Back in September of 2005, on the first day of school, Martha Cothren, a social studies school teacher at Robinson High School in Little Rock, did something not to be forgotten. On the first day of school, with the permission of the school superintendent, the principal and the building supervisor, she removed all of the desks out of her classroom.

When the first period kids entered the room they discovered that there were no desks.

'Ms. Cothren, where're our desks?'

She replied, 'You can't have a desk until you tell me how you earn the right to sit at a desk.'

They thought, 'Well, maybe it's our grades.'

'No,' she said.

'Maybe it's our behavior.'

She told them, 'No, it's not even your behavior.'

And so, they came and went, the first period, second period, third period.

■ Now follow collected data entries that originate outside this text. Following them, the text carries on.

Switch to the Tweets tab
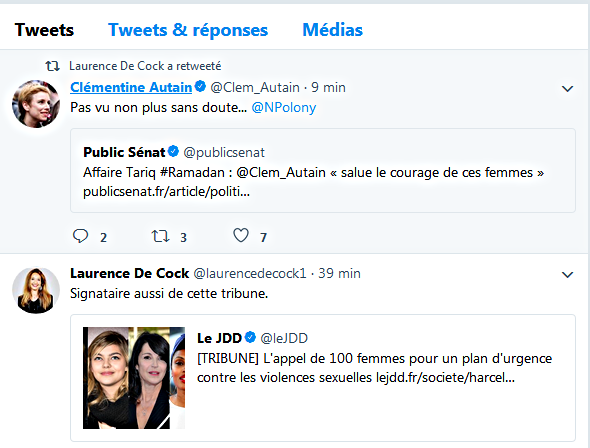This screenshot has width=590, height=448. click(x=44, y=30)
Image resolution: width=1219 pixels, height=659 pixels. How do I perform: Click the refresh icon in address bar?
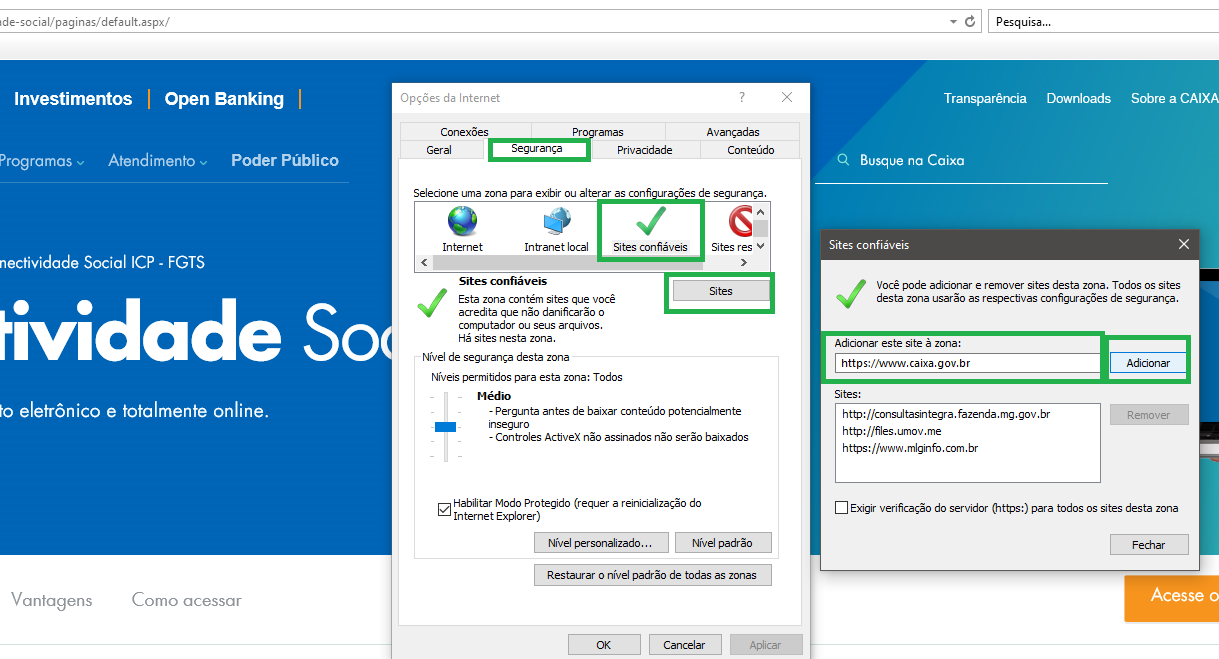970,21
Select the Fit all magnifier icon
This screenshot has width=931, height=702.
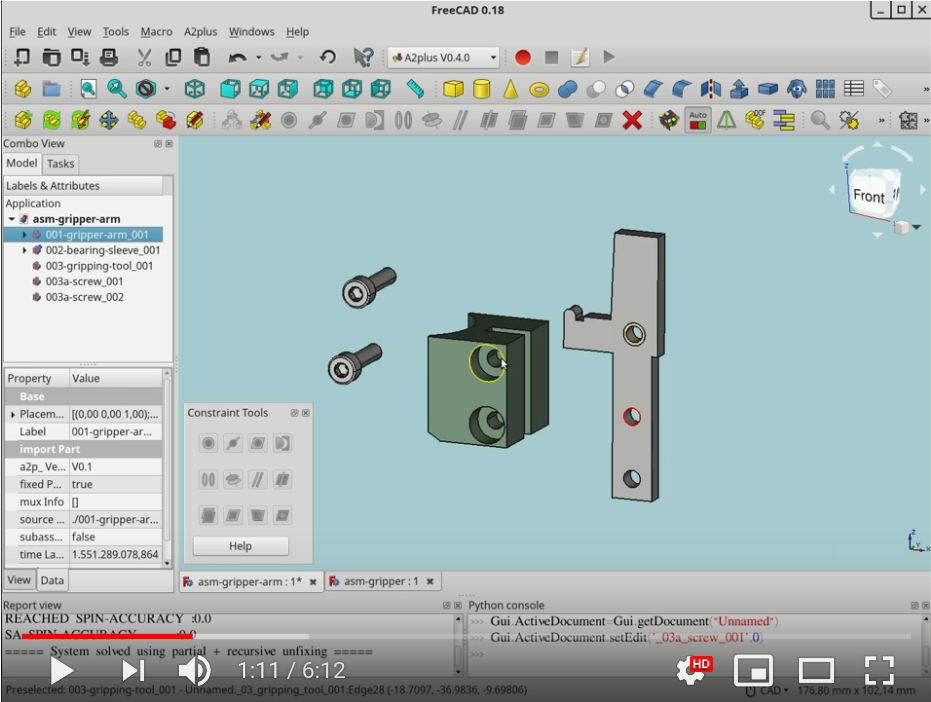[x=87, y=88]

Still no desks in the classroom.

By early afternoon television news crews had started gathering in Ms.Cothren's classroom to report about this crazy teacher who had taken all the desks out of her room.

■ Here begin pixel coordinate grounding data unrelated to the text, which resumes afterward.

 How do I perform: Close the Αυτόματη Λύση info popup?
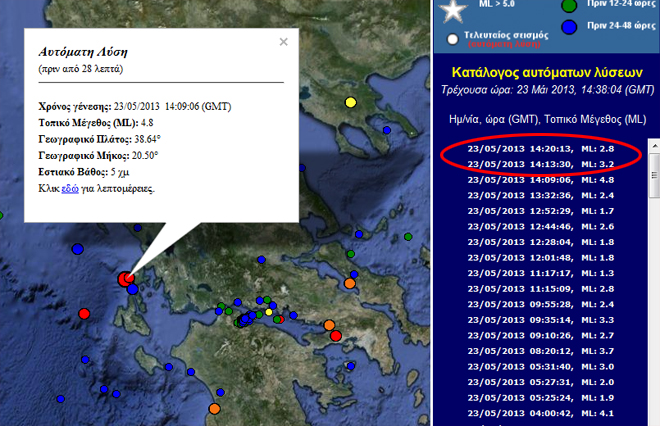point(284,42)
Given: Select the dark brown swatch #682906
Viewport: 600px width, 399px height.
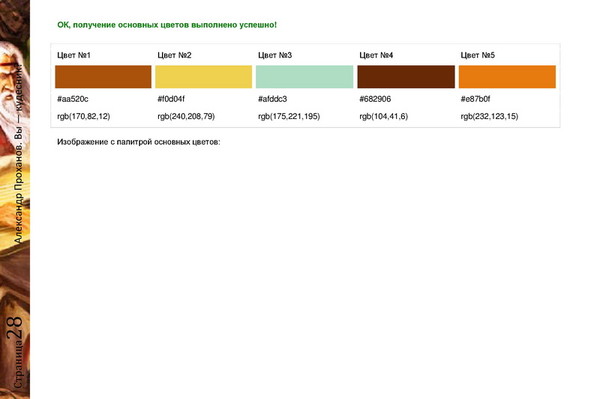Looking at the screenshot, I should [x=406, y=77].
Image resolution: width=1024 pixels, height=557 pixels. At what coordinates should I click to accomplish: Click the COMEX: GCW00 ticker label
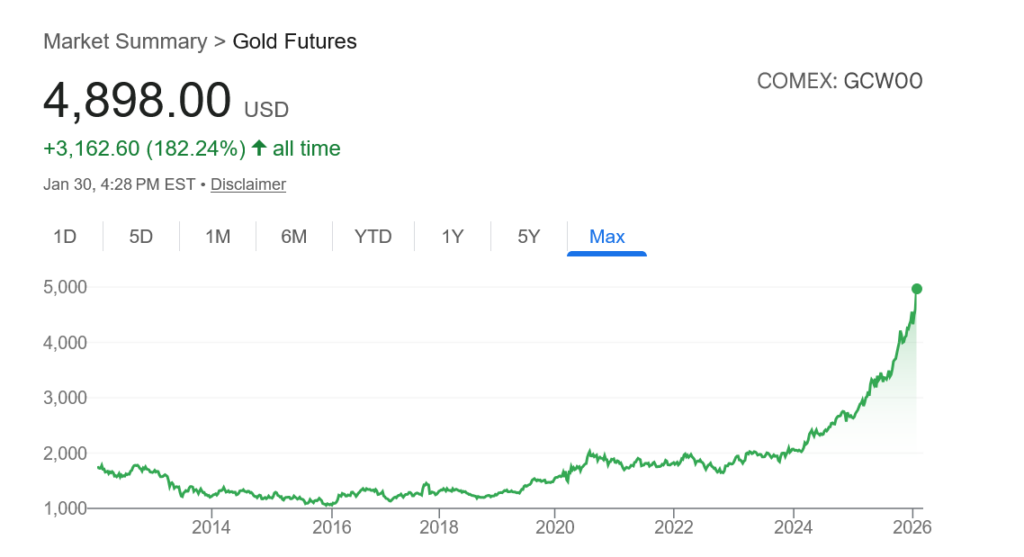point(839,81)
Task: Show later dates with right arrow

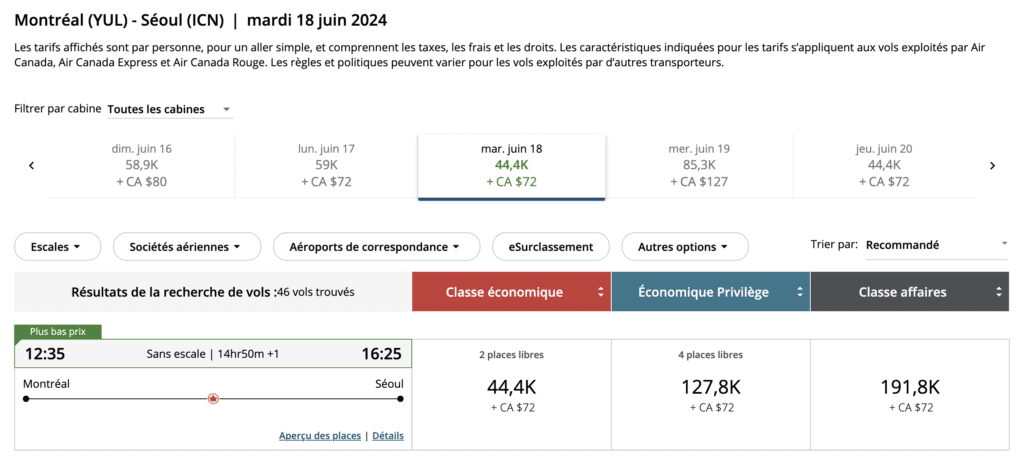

The final period of the day came and as the puzzled students found seats on the floor of the deskless classroom, Martha Cothren said, 'Throughout the day no one has been able to tell me just what he/she has done to earn the right to sit at the desks that are ordinarily found in this classroom. Now I am going to tell you.'

At this point, Martha Cothren went over to the door of her classroom and opened it.

Twenty-seven (27) U.S. Veterans, all in uniforms, walked into that classroom, each one carrying a school desk. The Vets began placing the school desks in rows, and then they would walk over and stand alongside the wall. By the time the last soldier had set the final desk in place those kids started to understand, perhaps for the first time in their lives, just how the right to sit at those desks had been earned..

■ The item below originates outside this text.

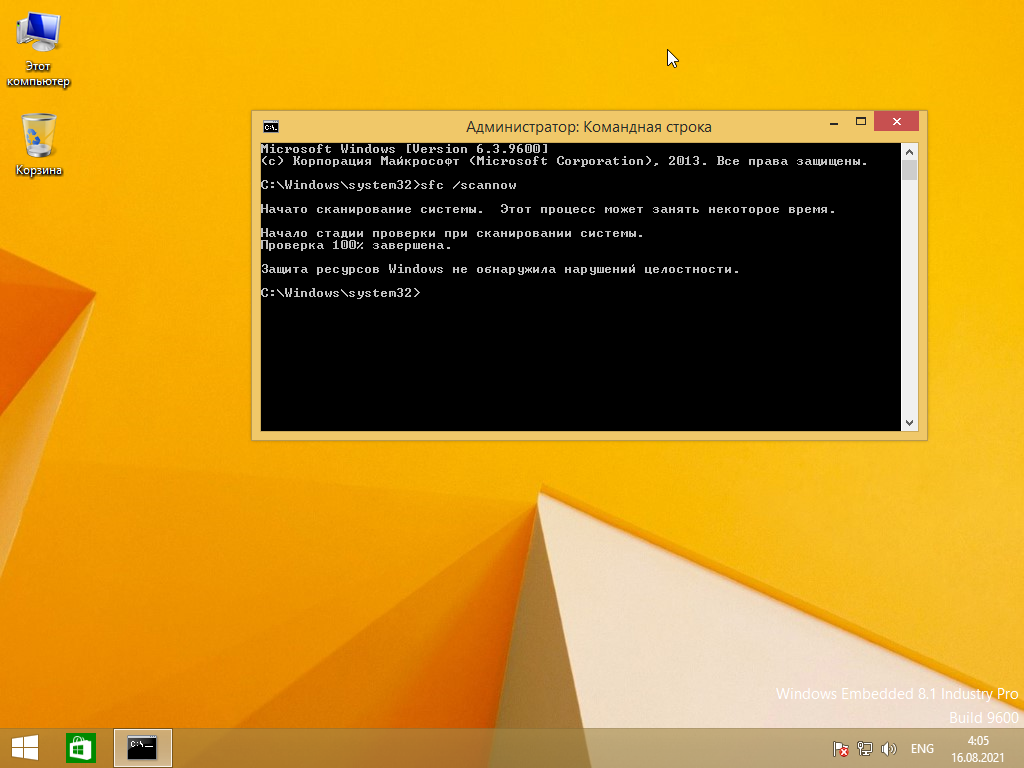Open the Action Center flag icon
The image size is (1024, 768).
(x=841, y=749)
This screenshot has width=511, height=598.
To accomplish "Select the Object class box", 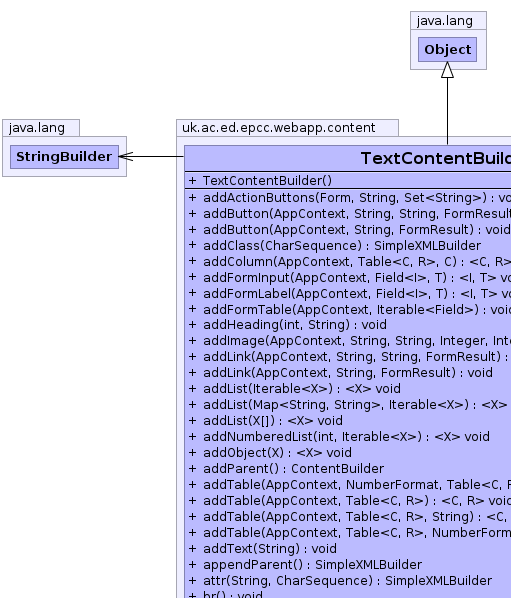I will point(447,50).
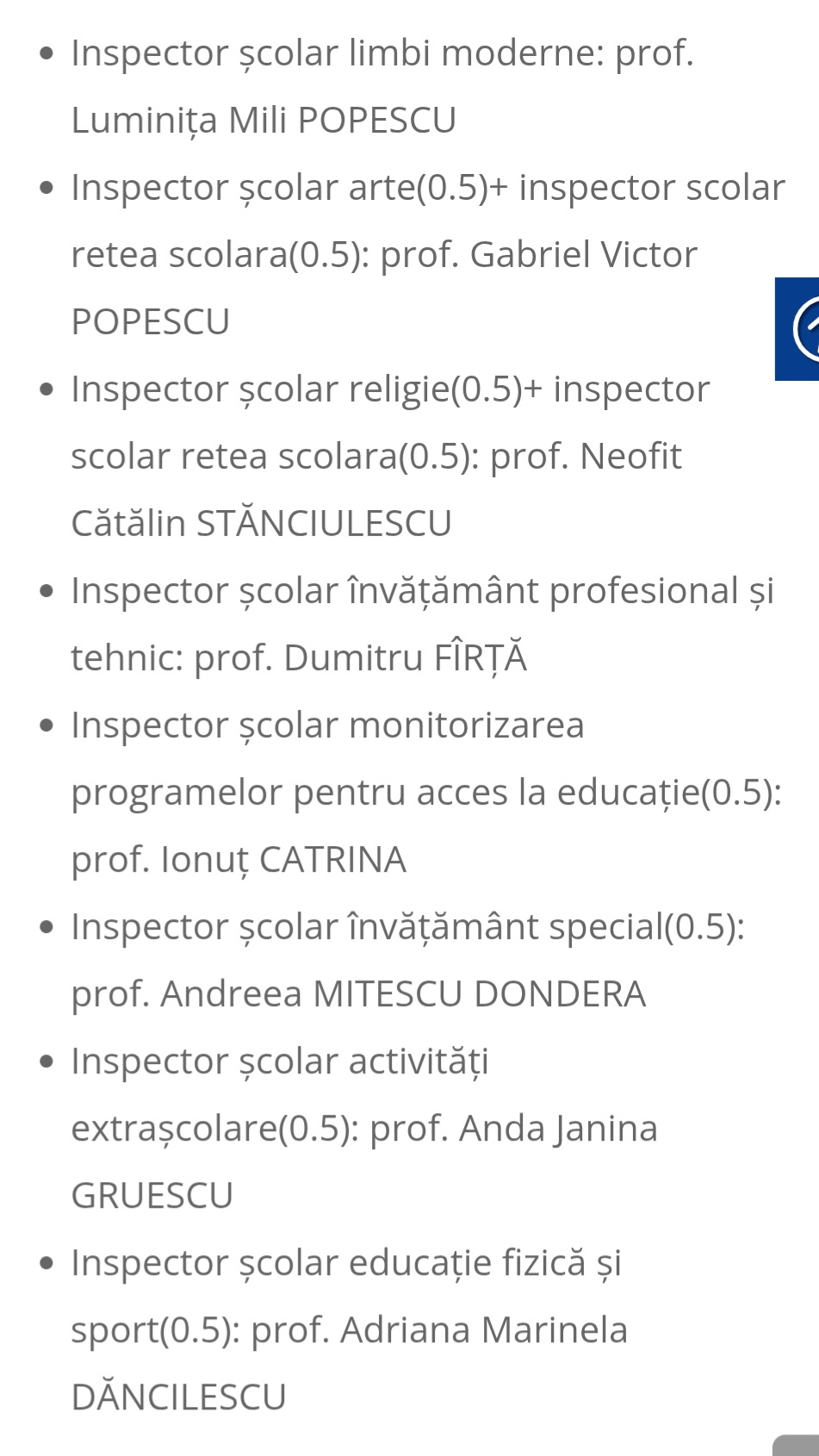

Martha said, 'You didn't earn the right to sit at these desks. These heroes did it for you. They placed the desks here for you. Now, it's up to you to sit in them. It is your responsibility to learn, to be good students, to be good citizens. They paid the price so that you could have the freedom to get an education. Don't ever forget it.'

By the way, this is a true story.


----------



## SouthernBoy (Jun 27, 2007)

I have written in the past that the single most important thing we can do is to pass on to our children that which was passed on to us. The problem with this is that in each generation, the past gets a little more diluted with the present. Do this long enough and the past will be lost forever.

This is what has been happening to our nation. That which was created on paper, paid for in blood, and guarded with jealous loyalty has largely been forgotten. When it is not taught in schools, not drummed into the young in their homes, what else could we expect. We are losing our national soul. In just my lifetime I have seen this.


----------



## slayer61 (Aug 4, 2014)

Thumbs up to the local Burger King then for allowing the 21 gun salute to take place at their restaurant.


----------



## SailDesign (Jul 17, 2014)

Cait43 said:


> Wisconsin school cancels Veterans Day program over 21-gun salute - The Week


I wonder if they allow knives in the cafeteria..... Probably no black ones, anyway. <smh>


----------



## paratrooper (Feb 1, 2012)

SailDesign said:


> I wonder if they allow knives in the cafeteria..... Probably no black ones, anyway. <smh>


The plastic KFC (Kentucky Fried Chicken) "sporks" are black, and could easily be thought of as tactical in nature.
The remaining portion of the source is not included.